BRIEF
Among the entries, which lines carry the string "agent"? Copy every one.
START DATA IN THIS EXERCISE
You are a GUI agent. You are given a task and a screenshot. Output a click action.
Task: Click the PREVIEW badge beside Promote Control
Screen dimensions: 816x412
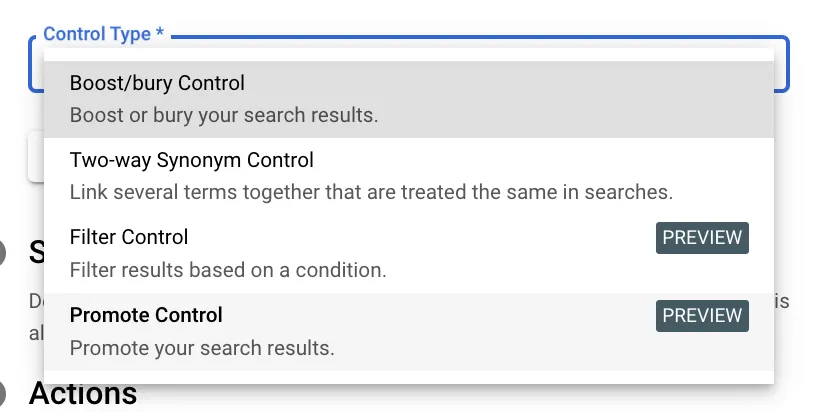[x=702, y=316]
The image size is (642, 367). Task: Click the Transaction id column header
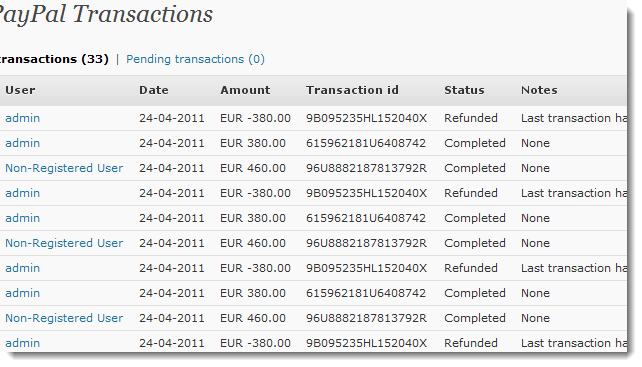click(x=352, y=90)
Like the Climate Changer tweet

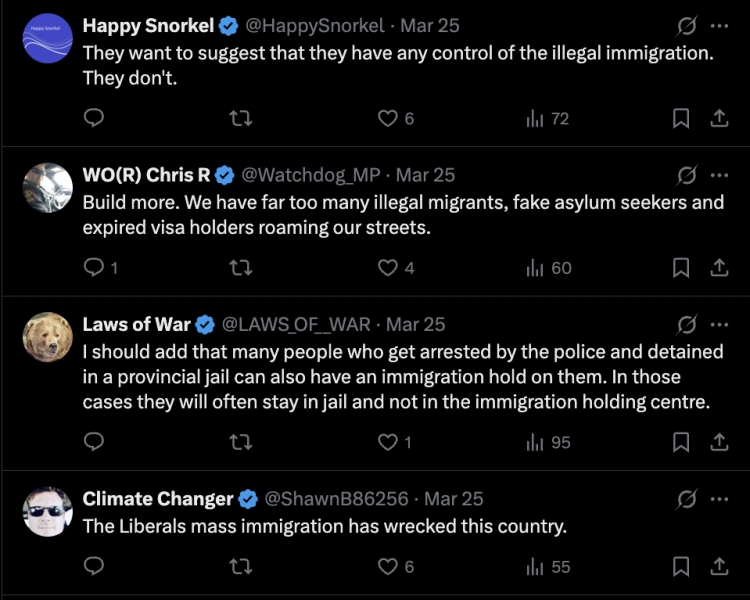(388, 566)
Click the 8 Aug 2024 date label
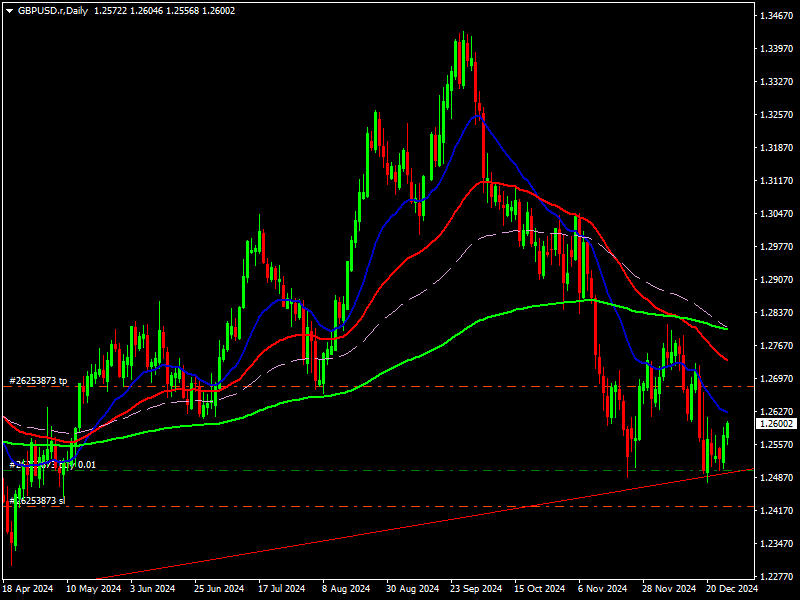This screenshot has height=600, width=800. pos(348,589)
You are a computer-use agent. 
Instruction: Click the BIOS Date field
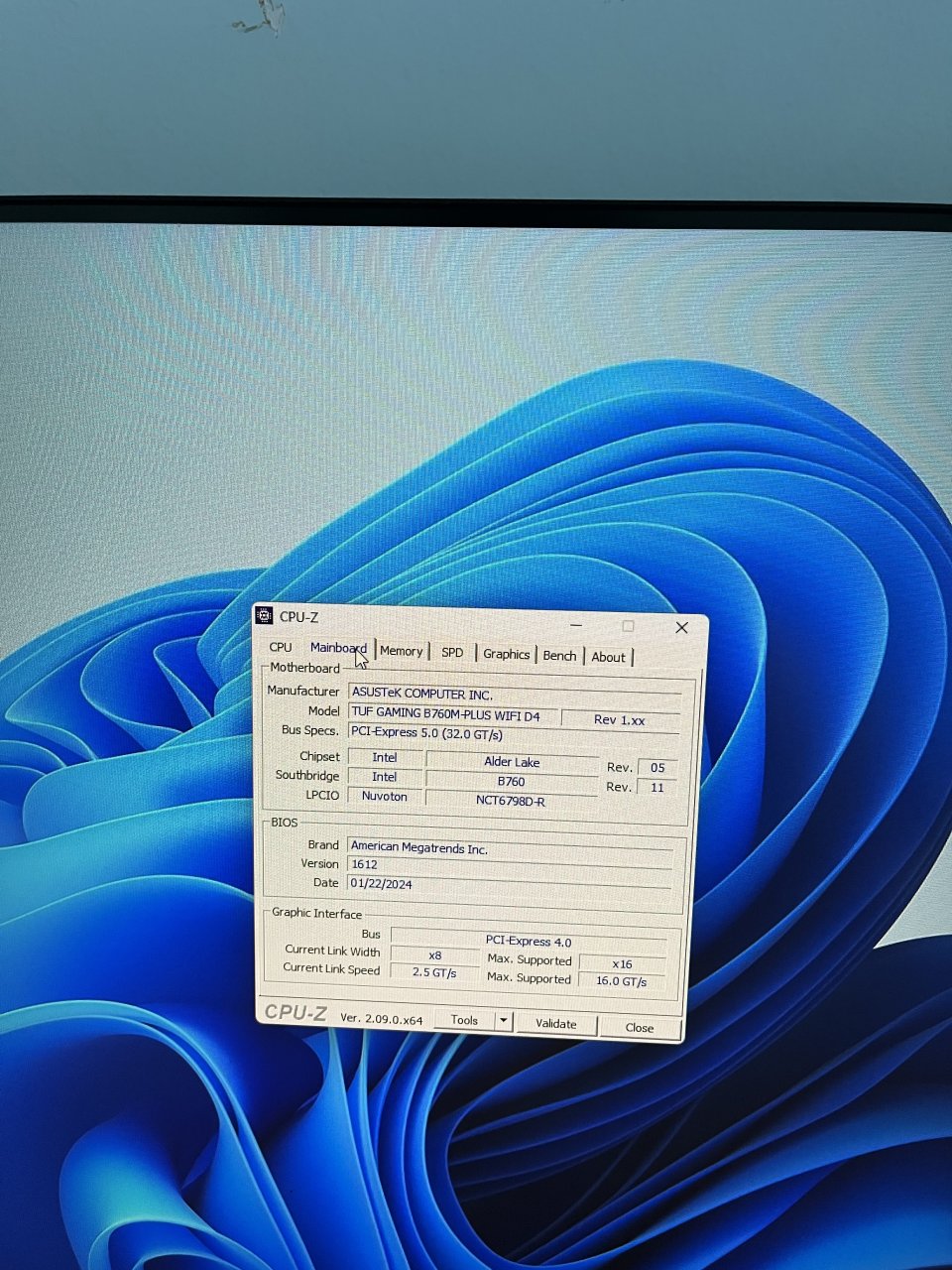point(508,883)
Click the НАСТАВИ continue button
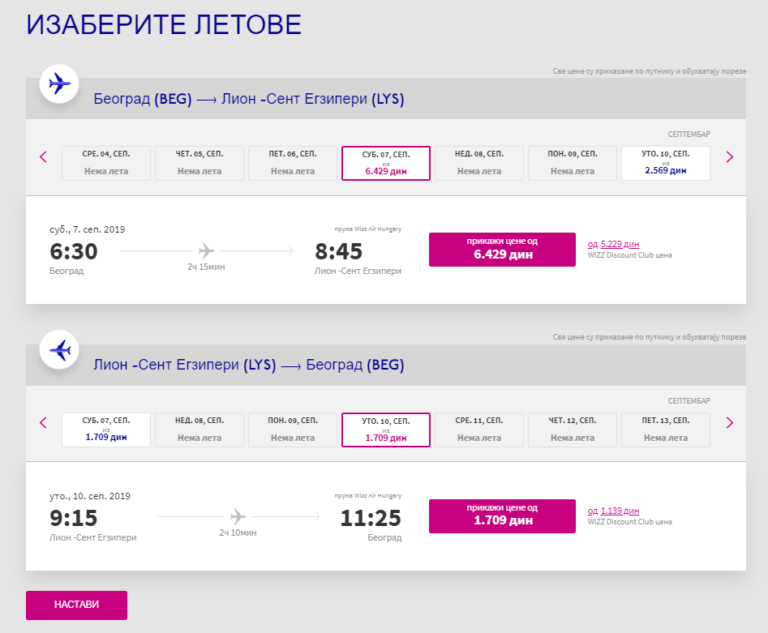Screen dimensions: 768x633 76,605
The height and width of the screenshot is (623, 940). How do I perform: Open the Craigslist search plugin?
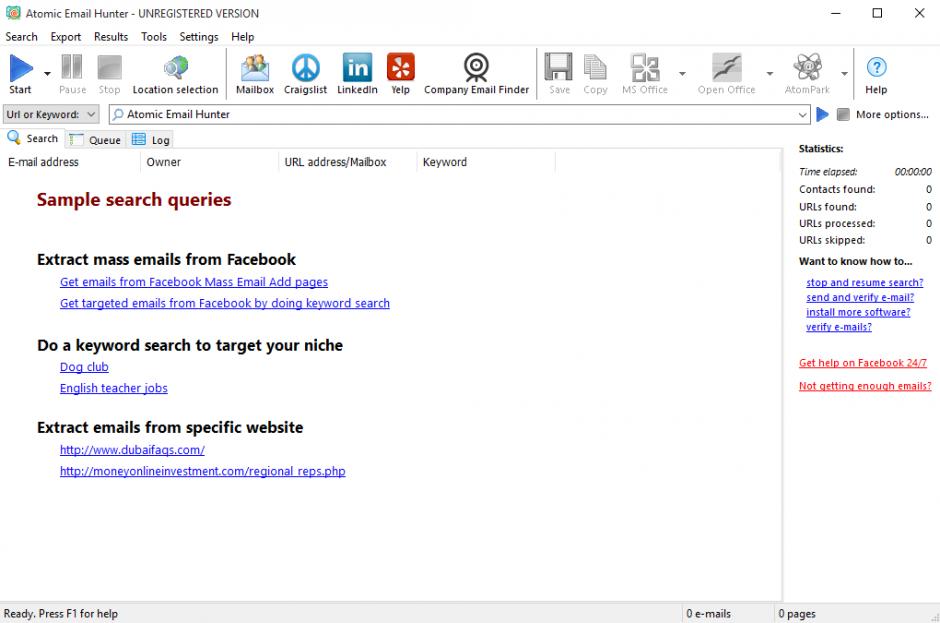(305, 74)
END DATA IN THIS EXERCISE
WRITTEN ANSWER
You are a GUI agent. You are given a task and a screenshot. Output a click action.
You are a computer-use agent. 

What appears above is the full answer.